Other multimodal imaging modalities such as confocal reflectance imaging, macular pigment density, adaptive optics, and microperimetry are primarily used in research settings but may become more widely available and prove beneficial clinically in the future.
Treatment and Prognosis
The shift in suspected pathogenesis of MacTel Type 2 from a primarily vascular condition to a neurodegenerative disease has changed the approach toward neuro-protective treatment for the nonproliferative phase of the disease. At this time there are no proven treatments for the nonproliferative form of MacTel Type 2, although a phase 2 randomized sham-controlled clinical trial published in 2019 showed promising results. Participants were randomized 1:1 to the surgical implant of intravitreal sustained delivery of ciliary neurotrophic factor (CNTF) vs sham procedure. The study resulted in the eyes receiving sham treatment had a clinically significant 31% greater progression of neurodegeneration than the CNTF-treated eyes, measured as photoreceptor loss on spectral domain OCT. The treatment also proved beneficial in relation to retinal sensitivity, measured using microperimetry, and reading speed.21 A phase 3 clinical trial was launched and in the recruitment phase, but is currently delayed due to the COVID-19 pandemic.

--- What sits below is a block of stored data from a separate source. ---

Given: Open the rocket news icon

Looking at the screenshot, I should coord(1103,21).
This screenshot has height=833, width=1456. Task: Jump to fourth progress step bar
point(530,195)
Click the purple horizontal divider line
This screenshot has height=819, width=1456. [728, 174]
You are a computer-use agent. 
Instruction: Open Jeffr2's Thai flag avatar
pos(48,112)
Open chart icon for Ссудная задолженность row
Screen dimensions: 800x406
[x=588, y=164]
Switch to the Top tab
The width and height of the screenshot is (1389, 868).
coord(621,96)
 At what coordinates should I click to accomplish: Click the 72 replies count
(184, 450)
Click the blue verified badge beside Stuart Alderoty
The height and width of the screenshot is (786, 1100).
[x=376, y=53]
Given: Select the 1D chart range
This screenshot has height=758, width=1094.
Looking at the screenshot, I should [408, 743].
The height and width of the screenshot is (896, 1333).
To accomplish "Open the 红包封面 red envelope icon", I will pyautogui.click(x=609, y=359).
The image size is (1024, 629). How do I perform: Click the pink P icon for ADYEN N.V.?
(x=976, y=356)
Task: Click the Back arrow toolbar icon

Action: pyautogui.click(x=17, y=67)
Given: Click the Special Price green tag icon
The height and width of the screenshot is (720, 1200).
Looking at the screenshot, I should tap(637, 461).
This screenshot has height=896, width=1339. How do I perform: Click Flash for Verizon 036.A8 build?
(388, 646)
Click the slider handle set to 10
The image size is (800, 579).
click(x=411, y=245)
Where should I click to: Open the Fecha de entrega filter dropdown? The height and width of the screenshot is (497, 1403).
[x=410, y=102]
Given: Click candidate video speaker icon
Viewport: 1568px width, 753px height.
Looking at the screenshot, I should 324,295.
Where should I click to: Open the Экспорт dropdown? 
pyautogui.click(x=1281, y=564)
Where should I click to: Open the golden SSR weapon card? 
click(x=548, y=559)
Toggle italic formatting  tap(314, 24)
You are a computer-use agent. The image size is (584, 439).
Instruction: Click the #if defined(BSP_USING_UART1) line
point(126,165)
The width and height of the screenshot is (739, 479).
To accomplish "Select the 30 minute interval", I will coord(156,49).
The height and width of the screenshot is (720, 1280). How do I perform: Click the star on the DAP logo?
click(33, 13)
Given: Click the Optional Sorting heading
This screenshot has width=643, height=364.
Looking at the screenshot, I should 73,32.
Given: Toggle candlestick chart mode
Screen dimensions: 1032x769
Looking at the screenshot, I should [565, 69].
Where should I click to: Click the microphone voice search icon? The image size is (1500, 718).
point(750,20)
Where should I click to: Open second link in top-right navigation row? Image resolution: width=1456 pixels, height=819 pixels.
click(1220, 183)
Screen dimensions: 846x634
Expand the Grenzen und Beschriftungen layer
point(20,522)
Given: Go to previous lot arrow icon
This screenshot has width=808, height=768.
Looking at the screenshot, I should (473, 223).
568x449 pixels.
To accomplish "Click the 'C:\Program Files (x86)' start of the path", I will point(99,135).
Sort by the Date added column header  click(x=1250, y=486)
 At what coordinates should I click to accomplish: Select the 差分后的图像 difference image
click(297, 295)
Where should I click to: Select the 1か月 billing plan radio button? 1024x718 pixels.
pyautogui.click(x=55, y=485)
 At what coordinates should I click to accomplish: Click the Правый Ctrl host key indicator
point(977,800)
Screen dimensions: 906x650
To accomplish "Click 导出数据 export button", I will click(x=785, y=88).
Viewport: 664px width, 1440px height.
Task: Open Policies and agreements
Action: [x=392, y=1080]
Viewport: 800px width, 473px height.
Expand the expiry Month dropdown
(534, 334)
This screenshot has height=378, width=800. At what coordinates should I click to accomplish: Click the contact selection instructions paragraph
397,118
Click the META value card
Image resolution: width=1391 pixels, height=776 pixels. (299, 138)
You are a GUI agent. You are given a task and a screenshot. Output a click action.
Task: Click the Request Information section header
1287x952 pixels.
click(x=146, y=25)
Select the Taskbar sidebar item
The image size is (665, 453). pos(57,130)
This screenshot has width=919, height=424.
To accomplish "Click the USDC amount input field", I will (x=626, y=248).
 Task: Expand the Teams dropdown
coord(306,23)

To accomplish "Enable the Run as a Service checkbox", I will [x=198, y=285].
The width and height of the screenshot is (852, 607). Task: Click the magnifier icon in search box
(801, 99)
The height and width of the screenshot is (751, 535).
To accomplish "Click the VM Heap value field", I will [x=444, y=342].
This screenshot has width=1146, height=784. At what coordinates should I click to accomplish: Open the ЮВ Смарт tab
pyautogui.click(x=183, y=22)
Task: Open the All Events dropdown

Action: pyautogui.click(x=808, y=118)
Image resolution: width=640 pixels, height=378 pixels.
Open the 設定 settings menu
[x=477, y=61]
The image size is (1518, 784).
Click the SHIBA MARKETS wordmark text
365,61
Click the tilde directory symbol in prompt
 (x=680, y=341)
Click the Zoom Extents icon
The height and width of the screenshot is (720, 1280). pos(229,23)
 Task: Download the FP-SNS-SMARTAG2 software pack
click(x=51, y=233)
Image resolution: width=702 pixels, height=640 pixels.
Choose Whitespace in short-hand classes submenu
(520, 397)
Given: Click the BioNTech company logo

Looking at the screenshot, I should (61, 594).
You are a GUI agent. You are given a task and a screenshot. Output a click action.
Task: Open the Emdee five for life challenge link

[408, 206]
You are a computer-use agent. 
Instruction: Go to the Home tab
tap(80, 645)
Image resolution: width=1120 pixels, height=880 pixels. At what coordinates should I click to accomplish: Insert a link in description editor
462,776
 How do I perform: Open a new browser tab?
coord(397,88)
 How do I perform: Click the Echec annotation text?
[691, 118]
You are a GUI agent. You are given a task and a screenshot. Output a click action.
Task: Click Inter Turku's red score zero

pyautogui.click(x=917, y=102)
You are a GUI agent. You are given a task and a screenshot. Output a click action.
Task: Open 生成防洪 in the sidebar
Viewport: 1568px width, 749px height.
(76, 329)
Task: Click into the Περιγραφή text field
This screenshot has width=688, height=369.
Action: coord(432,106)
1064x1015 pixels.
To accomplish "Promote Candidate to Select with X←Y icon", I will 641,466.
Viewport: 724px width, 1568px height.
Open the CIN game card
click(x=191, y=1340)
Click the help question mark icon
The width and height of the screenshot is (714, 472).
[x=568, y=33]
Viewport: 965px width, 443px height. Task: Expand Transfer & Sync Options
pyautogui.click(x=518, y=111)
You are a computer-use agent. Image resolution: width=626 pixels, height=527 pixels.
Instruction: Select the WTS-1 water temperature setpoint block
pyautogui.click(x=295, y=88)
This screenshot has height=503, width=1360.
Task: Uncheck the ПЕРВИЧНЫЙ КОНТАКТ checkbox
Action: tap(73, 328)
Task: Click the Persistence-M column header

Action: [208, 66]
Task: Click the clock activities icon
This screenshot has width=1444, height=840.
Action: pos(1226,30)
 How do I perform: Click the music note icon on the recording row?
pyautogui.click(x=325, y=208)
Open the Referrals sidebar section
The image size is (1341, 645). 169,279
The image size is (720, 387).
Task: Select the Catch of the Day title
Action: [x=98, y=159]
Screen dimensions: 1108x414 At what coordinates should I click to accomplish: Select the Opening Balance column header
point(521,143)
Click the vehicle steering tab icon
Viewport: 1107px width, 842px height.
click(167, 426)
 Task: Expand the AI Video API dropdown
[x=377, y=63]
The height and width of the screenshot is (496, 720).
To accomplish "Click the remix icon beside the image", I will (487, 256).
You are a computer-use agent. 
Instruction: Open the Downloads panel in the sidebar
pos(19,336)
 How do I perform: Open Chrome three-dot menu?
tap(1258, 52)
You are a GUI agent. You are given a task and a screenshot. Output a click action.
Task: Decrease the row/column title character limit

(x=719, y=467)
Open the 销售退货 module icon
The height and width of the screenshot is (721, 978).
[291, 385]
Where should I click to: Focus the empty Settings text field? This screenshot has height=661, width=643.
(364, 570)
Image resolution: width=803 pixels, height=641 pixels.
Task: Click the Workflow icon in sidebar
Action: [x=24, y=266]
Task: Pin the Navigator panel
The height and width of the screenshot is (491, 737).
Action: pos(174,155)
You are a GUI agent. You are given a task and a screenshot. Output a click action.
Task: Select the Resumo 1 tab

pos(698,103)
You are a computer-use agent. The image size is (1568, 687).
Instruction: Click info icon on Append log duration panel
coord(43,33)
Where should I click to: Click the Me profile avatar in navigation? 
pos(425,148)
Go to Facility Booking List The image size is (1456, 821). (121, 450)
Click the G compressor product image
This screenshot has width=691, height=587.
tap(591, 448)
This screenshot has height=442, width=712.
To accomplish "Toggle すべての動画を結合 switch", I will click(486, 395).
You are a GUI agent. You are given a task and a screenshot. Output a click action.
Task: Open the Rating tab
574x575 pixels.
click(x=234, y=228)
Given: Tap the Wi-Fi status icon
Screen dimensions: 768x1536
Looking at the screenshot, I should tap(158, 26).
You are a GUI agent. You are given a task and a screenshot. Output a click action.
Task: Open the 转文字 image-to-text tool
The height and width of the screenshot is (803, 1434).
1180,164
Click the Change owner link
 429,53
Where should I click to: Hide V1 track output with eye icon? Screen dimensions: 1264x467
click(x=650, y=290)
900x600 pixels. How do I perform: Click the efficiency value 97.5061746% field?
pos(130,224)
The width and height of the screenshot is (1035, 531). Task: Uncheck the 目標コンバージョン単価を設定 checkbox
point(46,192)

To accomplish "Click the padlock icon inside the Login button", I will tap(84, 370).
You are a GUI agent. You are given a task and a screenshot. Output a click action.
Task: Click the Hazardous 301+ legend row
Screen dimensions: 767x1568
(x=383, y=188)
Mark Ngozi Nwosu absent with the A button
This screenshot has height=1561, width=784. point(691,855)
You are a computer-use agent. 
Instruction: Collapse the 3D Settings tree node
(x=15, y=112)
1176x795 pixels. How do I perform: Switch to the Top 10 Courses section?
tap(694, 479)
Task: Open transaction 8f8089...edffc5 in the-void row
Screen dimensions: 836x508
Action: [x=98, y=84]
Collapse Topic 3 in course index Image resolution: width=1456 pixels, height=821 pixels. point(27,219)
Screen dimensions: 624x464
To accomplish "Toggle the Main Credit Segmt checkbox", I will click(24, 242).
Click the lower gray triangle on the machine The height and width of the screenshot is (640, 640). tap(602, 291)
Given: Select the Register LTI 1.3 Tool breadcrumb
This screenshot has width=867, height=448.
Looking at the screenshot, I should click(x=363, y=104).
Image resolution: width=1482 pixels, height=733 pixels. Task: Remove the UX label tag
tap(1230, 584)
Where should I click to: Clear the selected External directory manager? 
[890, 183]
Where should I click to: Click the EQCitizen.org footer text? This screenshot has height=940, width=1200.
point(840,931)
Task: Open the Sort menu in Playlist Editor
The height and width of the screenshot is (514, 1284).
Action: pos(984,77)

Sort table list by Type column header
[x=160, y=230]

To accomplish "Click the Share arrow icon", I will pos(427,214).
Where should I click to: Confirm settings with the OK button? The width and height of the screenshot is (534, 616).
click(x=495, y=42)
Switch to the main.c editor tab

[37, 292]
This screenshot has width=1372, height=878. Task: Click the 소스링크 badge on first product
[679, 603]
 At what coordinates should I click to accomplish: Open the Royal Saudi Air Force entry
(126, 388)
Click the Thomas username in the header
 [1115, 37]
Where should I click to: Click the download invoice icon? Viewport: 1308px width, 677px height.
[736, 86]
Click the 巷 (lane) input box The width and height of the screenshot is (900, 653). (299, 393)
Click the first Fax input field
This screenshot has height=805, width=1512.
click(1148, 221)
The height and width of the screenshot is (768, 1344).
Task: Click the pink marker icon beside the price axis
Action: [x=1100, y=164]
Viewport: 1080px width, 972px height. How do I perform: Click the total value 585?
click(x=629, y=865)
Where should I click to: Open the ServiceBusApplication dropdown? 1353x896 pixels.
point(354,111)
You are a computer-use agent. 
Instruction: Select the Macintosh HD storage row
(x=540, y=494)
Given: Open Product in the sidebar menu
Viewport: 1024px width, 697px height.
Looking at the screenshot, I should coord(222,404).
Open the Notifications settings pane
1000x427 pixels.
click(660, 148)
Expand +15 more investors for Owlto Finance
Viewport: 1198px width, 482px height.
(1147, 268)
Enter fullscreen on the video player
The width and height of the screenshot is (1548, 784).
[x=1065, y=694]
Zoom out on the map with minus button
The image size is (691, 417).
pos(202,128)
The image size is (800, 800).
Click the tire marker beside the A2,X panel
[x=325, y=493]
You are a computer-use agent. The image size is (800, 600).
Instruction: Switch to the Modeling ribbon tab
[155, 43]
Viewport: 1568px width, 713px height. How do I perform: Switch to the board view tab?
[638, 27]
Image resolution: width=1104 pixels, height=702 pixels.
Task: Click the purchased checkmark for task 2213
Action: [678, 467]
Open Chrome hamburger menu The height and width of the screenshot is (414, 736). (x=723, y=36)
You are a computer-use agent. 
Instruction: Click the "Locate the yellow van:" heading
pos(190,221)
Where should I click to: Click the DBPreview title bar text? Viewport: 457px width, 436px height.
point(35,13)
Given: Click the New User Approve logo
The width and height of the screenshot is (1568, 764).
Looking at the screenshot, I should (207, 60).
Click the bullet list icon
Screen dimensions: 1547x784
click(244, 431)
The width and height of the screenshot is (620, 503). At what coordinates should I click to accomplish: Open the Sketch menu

The current standard of care for the treatment of the proliferative phase of MacTel Type 2 is anti-VEGF therapy. While further studies are needed to compare specific anti-VEGF agents and treatment schedules, most studies have shown long-term functional and structural efficacy with use of intravitreal bevacizumab, ranibizumab, and aflibercept.2
A recent large, cross-sectional multicenter study of 4449 eyes in 2248 patients, confirmed that severe vision loss tends to be rare in MacTel Type 2 (Figure 4).9
Somewhat surprisingly, only a mild effect of age was found in this study increasing the risk of severe visual impairment (BCVA, 20/200 or worse) from 3.8% to 5.7% over 10 years.9 If MacTel Type 2 is a progressive neurodegenerative condition, one would expect the number of patients with severe disease to increase more with increasing age. Although specific limitations in this study might be the cause of this, in general, the likelihood of severe vision loss tends to be lower than compared to age-related macular degeneration.
Conclusion
MacTel Type 2 is often diagnosed at later stages of disease when clinical findings become more apparent, and the patient becomes symptomatic. The condition shares certain clinical findings with other degenerative conditions of the macula, and with its onset later in life, is often mis-diagnosed as age-related macular degeneration. With the advent of newer imaging modalities, certain disease specific characteristics have been identified and MacTel Type 2 can be diagnosed at earlier stages. Eye care providers play a role in differentiating and properly diagnosing this condition, monitoring for potential complications, and accurately educating the patient on prognosis, especially given the lower likelihood of severe vision loss in relation to age-related macular degeneration.
Funding
The author has no financial or proprietary interest in any material or method mentioned in this article. This article has been peer reviewed.